Intuitively: if a reader succeeds, then it saw completely-written data (since
s0 was even) and no new writer arrived during the read and raced with it (since
s1 didn't grow.) (A much more detailed discussion of the algorithm, which in
particular eliminates various unnecessary barriers in the above, can
be found in [1].)


However, the above code is still invalid C++: on any execution where Read()
will see s1 != s0 and retry, the load from protected will obviously race with
the concurrent call to write, and any data race is invalid C++.  We must
replace protected with a std::atomic<int>, which we load with relaxed atomics.
This gets particularly cumbersome with multiple protected fields which must be
viewed consistently with each other (the entire point of a seqlock!):

struct Data  { int num; std::array<char, 7> arr; double d; };

std::atomic<size_t> seq{0};
std::atomic<int> protected_num;
std::atomic<std::array<char, 7>> protected_arr;
std::atomic<double> protected_d;

Data Read() {
  Data ret;
  while (true) {
   size_t s0 = seq.load();
   if (s0 & 1) continue;
   ret.num = protected_num.load();
   ret.arr = protected_arr.load();
   ret.d = protected_d.load();
   size_t s1 = seq.load();
   if (s1 == s0) return ret;
  }
}

This is ugly to read and write, and can have performance issues (we
really don't care about the atomicity of individual fields, since the
seqlock will eliminate any inconsistencies.)  It also has
interoperability concerns: consider a seqlocked data structure in
shared memory (this is used in the wild, for instance in the Linux
kernel VDSO). Any non-C++ code which wishes to read (or write) this
data now needs to know, and match the implementation detail of the
in-memory layout of std::atomic<> for **every protected type** (not
just the sequence number!)

What's more, it is--as far as I know--impossible to write the above
algorithm templated on the type of the protected data.  The above
approach would require an automatic transformation from T to a struct
of std::atomic<> of T's members.  This is damning for usability;
seqlocks are complicated and should not be written ad hoc by many
users, but once by a trusted expert.

Suppose we could instead use memcpy:

Data Read() {
  Data ret;
  while (true) {
   size_t s0 = seq.load();
   if (s0 & 1) continue;
   memcpy(&ret, &protected, sizeof(Data));
   size_t s1 = seq.load();
   if (s1 == s0) return ret;
 }
}

This is readable, writable, generic, and interopable (with anything
that understands standard layout structs, at least.) But it is still
data racy, thus illegal. This seems unnecessary: even if we get
garbage results, we're not using them (since the seqlock will notice.)

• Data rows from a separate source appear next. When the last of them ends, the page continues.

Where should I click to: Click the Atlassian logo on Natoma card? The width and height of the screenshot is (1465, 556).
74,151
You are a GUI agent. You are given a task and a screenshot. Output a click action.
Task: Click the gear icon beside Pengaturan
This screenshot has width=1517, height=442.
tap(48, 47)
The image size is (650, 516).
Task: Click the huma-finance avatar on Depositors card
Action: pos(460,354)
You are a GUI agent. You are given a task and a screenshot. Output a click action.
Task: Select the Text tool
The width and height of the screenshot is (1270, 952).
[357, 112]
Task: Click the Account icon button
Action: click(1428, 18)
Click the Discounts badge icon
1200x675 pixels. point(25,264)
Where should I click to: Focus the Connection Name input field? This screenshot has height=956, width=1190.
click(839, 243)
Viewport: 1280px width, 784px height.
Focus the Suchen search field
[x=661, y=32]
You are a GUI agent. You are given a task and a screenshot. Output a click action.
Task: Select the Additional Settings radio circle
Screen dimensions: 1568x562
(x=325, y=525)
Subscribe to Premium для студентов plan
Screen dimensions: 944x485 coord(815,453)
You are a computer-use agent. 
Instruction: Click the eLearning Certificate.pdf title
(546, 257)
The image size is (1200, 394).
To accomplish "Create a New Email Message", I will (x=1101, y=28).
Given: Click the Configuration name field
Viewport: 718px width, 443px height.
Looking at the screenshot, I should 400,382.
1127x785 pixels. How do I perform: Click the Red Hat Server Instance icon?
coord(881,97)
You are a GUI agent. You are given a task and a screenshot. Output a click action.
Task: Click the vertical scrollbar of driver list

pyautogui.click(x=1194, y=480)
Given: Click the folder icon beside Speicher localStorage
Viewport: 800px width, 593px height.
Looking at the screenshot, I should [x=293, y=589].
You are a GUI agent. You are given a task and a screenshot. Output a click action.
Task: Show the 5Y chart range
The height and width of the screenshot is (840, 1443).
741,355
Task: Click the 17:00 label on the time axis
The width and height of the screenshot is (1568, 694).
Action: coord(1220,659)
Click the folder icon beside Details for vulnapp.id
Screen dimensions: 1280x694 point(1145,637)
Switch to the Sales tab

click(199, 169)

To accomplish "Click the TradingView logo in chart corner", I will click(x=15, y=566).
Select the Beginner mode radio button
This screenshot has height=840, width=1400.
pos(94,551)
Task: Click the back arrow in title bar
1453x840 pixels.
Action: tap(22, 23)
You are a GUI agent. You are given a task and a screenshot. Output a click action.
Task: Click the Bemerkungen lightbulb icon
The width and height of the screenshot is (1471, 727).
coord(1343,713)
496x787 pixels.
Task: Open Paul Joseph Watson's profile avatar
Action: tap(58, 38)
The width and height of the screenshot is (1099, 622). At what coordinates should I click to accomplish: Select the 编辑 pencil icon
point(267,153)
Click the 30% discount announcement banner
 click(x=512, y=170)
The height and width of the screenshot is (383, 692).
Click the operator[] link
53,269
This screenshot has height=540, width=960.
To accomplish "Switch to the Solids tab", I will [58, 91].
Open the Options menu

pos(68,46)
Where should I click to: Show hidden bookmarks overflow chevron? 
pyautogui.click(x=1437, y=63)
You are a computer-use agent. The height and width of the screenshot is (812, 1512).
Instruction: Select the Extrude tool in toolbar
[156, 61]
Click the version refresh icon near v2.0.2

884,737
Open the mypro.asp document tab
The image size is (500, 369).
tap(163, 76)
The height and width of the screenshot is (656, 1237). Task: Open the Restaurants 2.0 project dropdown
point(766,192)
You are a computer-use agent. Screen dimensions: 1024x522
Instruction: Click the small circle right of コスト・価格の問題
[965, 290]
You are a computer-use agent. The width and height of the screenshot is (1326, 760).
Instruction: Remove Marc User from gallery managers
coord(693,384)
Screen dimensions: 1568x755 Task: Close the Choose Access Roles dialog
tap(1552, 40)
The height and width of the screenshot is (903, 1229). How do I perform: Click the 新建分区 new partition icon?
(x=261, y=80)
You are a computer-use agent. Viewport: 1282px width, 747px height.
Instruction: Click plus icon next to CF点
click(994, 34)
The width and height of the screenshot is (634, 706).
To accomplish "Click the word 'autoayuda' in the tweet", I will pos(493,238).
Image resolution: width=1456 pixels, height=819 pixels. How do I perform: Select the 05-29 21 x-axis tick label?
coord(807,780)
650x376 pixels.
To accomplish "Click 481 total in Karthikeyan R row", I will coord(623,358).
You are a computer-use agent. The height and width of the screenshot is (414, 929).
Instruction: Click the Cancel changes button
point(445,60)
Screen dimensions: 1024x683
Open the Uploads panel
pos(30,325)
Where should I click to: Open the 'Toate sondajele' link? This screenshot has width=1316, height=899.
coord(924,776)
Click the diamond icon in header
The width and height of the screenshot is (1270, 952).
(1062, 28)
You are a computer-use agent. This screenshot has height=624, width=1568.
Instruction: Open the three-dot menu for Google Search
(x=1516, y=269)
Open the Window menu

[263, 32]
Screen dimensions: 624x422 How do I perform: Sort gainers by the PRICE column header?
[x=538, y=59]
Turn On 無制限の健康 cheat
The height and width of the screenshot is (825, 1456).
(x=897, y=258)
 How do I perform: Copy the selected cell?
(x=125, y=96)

**Sidebar**: Several colleagues and I have wondered if the C++11 memory model
  should have defined the result of data races as indeterminate values, not
  undefined behavior. Since the use of such values is still UB, nearly all
  programs are correct/incorrect in both models...but seqlocks become much
  nicer. We generally come to the conlusion that in full generality this would
  lead to a much more complicated spec, and in particular tools like TSAN would
  be basically impossible to implement.  Moreover, it is well and truly too
  late to change now.)

There is one other important problem with memcpy: an efficient seqlock
makes careful use of memory barriers.

void Write(const Data &d) {
  seq.fetch_add(1);
  std::atomic_thread_fence(std::memory_order_release);
  protected = d;
  seq.fetch_add(1);
}


Data Read() {
  Data ret;
  while (true) {
   size_t s0 = seq.load(std::memory_order_acquire);
   if (s0 & 1) continue;
   memcpy(&ret, &protected, sizeof(Data));
   std::atomic_thread_fence(std::memory_order_acquire);
   size_t s1 = seq.load(std::memory_order_relaxed);
   if (s1 == s0) return ret;
 }
}

On x86, the read side requires no fence instructions, and even on
weaker architectures this is more efficient than the previous version
using seq_cst.  However, for this to work, on racy executions, the two
fences must synchronize with one another; for this to happen, the
current definition of the model requires both the read and the write
of `protected` to be atomic operations (of any order.) (See page 16 of
[1] for a more detailed discussion of the memory orderings.)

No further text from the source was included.